Trois fonctions de l’abribus sont ici repérées : une fonction d’usage, une fonction de message, une fonction d’ordre. Ces trois fonctions opèrent autant sur le registre de l’apparent que celui du caché. Usage, message, ordre, n’ont pas à être désolidarisés car l’apparent d’une fonction fait diversion pour entretenir le caché d’une autre fonction. L’installation des abribus répond au principe d’une production à grande échelle de « l’esthétisme du social » (Jeudy, 2003). À mi-chemin entre embellissement de la ville et amélioration du service public de transport, « l’aménagement des lieux, la décoration des espaces, les relations aux objets peuvent être révélateurs d’une volonté collective d’organisation esthétique de l’espace et du temps » (Jeudy, 2003, p. 130).

Fonctions apparentes.

L’abribus est un mobilier présent dans toutes les grandes agglomérations françaises et dans certaines villes d’Europe (Allemagne, Europe du Nord). Cette installation est le produit d’un contrat passé entre des responsables politiques qui acceptent que ces équipements privés soient distribués dans les rues en vue d’améliorer l’usage public des transports urbains et des sociétés privées qui les exploitent. Ces sociétés privées s’engagent alors auprès des collectivités publiques à assurer le bon usage des abribus. Cette mise à disposition d’un usage public est motivée par un intérêt esthétique et idéologique pour le gestionnaire de la ville et commercial du côté de l’exploitant privé.

La société Decaux[2] dispose quasiment d’un monopole de l’activité. Celle-ci gère l’affichage publicitaire des réseaux d’abribus de 3500 villes de plus de 10 000 habitants sur le territoire français.
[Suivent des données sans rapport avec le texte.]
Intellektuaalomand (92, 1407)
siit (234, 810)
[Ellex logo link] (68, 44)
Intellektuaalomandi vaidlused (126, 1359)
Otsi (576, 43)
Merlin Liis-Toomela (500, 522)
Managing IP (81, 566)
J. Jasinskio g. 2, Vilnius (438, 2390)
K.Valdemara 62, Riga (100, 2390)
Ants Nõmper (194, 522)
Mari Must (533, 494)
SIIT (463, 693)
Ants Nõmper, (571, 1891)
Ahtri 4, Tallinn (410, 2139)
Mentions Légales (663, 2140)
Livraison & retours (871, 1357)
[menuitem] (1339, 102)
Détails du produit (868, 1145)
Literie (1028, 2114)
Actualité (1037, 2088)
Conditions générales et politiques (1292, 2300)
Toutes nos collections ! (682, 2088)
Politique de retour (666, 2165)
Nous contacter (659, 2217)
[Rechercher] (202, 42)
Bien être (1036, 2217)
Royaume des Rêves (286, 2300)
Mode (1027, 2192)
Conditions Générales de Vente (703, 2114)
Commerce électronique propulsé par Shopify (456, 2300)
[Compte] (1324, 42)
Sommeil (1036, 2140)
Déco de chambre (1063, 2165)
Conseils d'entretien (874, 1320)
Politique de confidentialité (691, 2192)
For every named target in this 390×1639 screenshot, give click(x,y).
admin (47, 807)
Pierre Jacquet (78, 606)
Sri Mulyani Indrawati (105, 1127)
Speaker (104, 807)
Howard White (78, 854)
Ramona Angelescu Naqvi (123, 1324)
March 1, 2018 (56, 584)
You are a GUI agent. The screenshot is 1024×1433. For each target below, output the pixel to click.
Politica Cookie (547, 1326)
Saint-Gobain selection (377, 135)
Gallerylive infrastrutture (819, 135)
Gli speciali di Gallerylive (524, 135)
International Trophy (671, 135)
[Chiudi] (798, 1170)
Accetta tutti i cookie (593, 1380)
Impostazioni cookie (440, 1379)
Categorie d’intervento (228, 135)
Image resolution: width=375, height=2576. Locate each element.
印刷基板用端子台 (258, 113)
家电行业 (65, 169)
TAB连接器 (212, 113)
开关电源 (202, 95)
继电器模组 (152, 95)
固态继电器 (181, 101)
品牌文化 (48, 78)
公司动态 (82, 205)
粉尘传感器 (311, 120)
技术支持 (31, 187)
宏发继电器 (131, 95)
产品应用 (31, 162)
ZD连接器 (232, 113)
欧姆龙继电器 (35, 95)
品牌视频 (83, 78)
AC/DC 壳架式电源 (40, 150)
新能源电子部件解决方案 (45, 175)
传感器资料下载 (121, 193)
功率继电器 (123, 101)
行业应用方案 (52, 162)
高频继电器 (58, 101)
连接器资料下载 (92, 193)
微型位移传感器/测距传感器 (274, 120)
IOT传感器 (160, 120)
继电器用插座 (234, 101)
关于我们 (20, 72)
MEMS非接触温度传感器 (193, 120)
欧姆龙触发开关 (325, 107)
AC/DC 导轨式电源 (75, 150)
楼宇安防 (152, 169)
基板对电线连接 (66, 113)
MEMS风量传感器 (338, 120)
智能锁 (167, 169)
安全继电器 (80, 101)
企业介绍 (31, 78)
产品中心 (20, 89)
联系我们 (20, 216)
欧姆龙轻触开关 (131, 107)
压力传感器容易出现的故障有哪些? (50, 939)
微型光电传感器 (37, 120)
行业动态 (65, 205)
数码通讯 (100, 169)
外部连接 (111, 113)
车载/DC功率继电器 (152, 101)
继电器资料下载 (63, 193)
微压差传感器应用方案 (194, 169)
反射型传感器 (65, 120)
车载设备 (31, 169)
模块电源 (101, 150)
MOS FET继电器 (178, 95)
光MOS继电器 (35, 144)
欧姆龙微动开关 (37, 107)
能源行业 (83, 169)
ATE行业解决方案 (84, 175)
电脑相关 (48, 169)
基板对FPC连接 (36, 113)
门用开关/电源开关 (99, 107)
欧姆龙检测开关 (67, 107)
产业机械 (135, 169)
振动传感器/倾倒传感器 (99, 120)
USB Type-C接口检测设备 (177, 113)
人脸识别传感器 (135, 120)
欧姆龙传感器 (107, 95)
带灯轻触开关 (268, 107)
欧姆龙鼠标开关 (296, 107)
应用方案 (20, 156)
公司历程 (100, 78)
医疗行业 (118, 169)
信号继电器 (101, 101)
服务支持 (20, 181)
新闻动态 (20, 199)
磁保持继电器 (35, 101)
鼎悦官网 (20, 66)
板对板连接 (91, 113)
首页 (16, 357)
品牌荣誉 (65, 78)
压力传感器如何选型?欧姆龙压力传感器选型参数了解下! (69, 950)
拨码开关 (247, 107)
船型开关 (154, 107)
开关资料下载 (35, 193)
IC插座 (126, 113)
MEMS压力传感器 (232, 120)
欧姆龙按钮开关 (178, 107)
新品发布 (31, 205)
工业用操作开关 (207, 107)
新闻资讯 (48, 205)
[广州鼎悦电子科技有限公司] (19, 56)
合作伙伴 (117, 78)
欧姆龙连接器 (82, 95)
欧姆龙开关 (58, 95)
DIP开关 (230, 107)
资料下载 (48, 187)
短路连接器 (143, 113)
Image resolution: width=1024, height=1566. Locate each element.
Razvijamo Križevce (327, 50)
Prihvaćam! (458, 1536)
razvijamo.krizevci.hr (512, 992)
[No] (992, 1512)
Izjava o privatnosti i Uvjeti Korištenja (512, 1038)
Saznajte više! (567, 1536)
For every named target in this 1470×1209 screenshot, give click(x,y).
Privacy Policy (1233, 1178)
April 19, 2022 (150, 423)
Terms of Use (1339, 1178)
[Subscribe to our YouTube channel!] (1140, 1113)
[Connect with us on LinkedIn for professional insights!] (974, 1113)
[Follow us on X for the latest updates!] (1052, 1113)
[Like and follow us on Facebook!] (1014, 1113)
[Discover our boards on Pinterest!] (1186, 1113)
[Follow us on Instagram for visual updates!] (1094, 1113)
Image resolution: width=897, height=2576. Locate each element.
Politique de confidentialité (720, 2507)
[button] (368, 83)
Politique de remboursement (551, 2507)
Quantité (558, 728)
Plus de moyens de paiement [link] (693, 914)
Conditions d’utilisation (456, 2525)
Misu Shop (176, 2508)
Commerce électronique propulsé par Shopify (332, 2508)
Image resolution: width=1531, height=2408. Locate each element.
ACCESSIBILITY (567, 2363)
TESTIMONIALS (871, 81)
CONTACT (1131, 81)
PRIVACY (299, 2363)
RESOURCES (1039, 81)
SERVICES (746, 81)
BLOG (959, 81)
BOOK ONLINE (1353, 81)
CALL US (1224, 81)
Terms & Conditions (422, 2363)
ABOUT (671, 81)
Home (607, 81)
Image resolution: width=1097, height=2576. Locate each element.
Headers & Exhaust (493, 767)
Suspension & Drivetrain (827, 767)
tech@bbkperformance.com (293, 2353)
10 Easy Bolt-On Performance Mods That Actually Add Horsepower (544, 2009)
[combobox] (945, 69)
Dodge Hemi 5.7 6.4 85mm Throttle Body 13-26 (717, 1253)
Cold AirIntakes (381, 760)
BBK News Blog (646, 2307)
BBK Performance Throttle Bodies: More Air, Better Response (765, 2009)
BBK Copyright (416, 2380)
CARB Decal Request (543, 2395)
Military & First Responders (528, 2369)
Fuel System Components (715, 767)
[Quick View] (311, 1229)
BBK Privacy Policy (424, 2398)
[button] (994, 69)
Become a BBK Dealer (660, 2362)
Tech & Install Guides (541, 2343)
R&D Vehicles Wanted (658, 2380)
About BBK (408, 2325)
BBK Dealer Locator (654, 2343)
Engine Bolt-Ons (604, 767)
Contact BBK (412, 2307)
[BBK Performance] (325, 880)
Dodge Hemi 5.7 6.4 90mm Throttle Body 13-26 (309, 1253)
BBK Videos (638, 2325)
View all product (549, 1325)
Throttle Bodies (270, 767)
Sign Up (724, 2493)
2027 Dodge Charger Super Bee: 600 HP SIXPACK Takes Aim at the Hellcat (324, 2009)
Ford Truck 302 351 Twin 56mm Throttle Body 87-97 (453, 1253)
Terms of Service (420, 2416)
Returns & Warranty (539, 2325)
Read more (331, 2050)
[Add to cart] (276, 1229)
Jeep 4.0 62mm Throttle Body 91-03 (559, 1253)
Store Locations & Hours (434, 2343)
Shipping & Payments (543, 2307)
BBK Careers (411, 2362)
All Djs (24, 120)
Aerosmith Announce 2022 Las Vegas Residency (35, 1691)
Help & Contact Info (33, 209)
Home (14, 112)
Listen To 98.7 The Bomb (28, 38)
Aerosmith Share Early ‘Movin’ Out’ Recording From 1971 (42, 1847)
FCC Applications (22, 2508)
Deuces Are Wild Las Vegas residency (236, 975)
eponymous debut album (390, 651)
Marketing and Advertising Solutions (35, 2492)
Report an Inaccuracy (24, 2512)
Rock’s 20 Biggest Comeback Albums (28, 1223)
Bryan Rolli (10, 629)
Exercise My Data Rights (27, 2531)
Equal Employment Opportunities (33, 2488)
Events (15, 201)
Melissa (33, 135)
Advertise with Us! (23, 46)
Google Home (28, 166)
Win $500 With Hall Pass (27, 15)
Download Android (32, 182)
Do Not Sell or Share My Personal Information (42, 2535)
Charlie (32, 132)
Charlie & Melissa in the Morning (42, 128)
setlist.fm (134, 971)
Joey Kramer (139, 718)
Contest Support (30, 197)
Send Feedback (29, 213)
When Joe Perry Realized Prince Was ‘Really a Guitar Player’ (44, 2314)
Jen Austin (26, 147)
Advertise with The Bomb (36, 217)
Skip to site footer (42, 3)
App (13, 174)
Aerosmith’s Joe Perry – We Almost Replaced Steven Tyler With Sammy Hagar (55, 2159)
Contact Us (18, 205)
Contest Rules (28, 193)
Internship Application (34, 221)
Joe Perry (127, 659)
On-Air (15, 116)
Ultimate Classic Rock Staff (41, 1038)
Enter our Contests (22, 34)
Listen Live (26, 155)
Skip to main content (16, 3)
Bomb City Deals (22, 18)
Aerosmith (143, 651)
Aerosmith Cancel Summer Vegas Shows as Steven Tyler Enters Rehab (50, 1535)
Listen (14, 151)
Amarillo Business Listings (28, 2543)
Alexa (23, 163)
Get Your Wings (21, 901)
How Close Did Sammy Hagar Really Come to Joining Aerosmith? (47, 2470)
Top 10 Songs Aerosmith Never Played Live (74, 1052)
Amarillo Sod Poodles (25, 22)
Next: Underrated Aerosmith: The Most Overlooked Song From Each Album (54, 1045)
En veillant au bon état des abribus, la société entretient un support média de qualité, non seulement parce que largement réparti sur le territoire national urbanisé, mais aussi parce que la fonction de message trouve une justification dans et par la fonction d’usage. Inversement, la fonction d’usage se voit rendue pour ainsi dire joviale et dynamique à partir du moment où la fonction de message vient habiller l’abribus d’un aspect changeant. Usage et message s’interpellent. Ces deux fonctions qui se correspondent bercent l’individu dans la production d’un type d’environnement urbain pratique en même temps que ludique.

À hauteur de trottoir, que l’on utilise ou non les transports en commun, le système des abribus désigne des ponctuations de rappel unifiant l’orchestration politique de la fluidité efficace et radieuse.

Les fonctions cachées du décor.

L’urbanisation favorise essentiellement la fonction de circulation (Foucault, 2004)[3]. C’est-à-dire qu’en organisant la mobilité, c’est la densité humaine qui est gérée dans le mouvement même. À ce titre, l’abribus est un équipement qui stimule l’imaginaire positif des flux organisés mettant en scène « l’esthétique de la vitesse déambulatoire » (Jeudy, 2003, p. 89), dans le sens où, au traitement social de la mobilité correspond l’usage visuel ordinaire des fréquences d’images (Debord, 1992).

Ces distributions d’équipements urbains mis en image sont à la fois fondues dans l’espace et suffisamment visibles par le stimulus de l’affichage. Doté d’un objectif double, public et marchand, l’abribus constitue un opérateur politique discret, car, sur fond de quotidienneté pacifiée et de consumérisme émancipatoire, la circulation des individus se confond à celle des signes marchands. Par le stimulus visuel de l’affichage et par l’emploi d’une micro-architecture réalisée en vitres transparentes, l’usager de l’abribus évolue dans le décor de stimulation de la ville riche, propre et tertiaire qui n’aurait, semble-t-il, rien à cacher !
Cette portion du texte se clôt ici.